The interplay of actions and faithfulness connects to a refrain I noticed among New Yorkers who chose not to adhere to evangelicalism: a chorus of what the evangelicals would call works righteousness. The dying Deist who rationalized that he drank only moderately and honored the Sabbath by smoking with his neighbors instead of peacocking at church (74), the black man who believed his past sins wouldn't matter if he behaved better in the future (95), and the sick mariner who was "unconcerned about his soul" and had "always lived a moral life and needs nothing more" (106) frustrated their proselytizers by insisting that their behavior more than their beliefs were what mattered.

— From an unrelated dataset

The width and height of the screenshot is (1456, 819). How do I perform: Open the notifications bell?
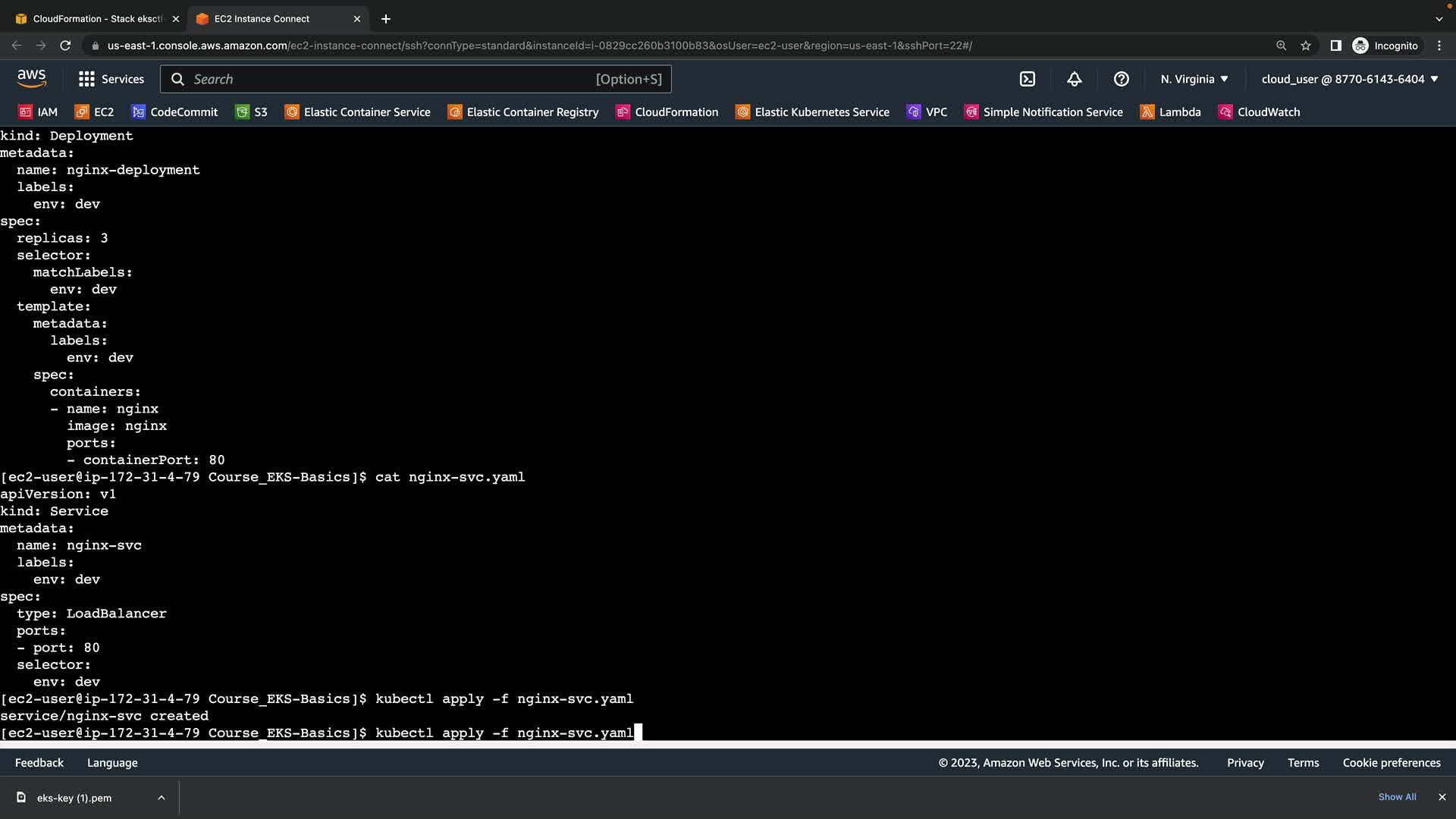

Catholics, of course, were the ones evangelical missionaries, preachers, and authors typically accused of prioritizing works over faith. Roberts describes the Catholic community in 1810 New York as "small, poor, and marginal, with only one parish" (74). (By 1855 they constituted eighteen percent of the total adult population, more than twice that of the evangelicals [Table A.4, 270-271].) This claim caught my attention. Yes, many of the Catholics were poor, particularly the Irish immigrants who constituted a majority of the parish of St. Peter's in 1810. But was the community so small or marginal? The priest of the parish estimated fourteen thousand Catholics in New York in 1808.  A social historian  mining the sacramental records from 1785-1815 has recovered a dynamic and engaged Catholic community comprised of Irish, French, German and African American residents.  As a scholar who studies how Catholics and Protestants in the early republic used the presence of religious competitors—that is, each other—to spur adherence among their own flocks, I am curious how viewing Catholicism as a true contender for the hearts and souls of early New Yorkers might shift Roberts's narrative of the first batch of evangelicals, the post-revolutionary generation.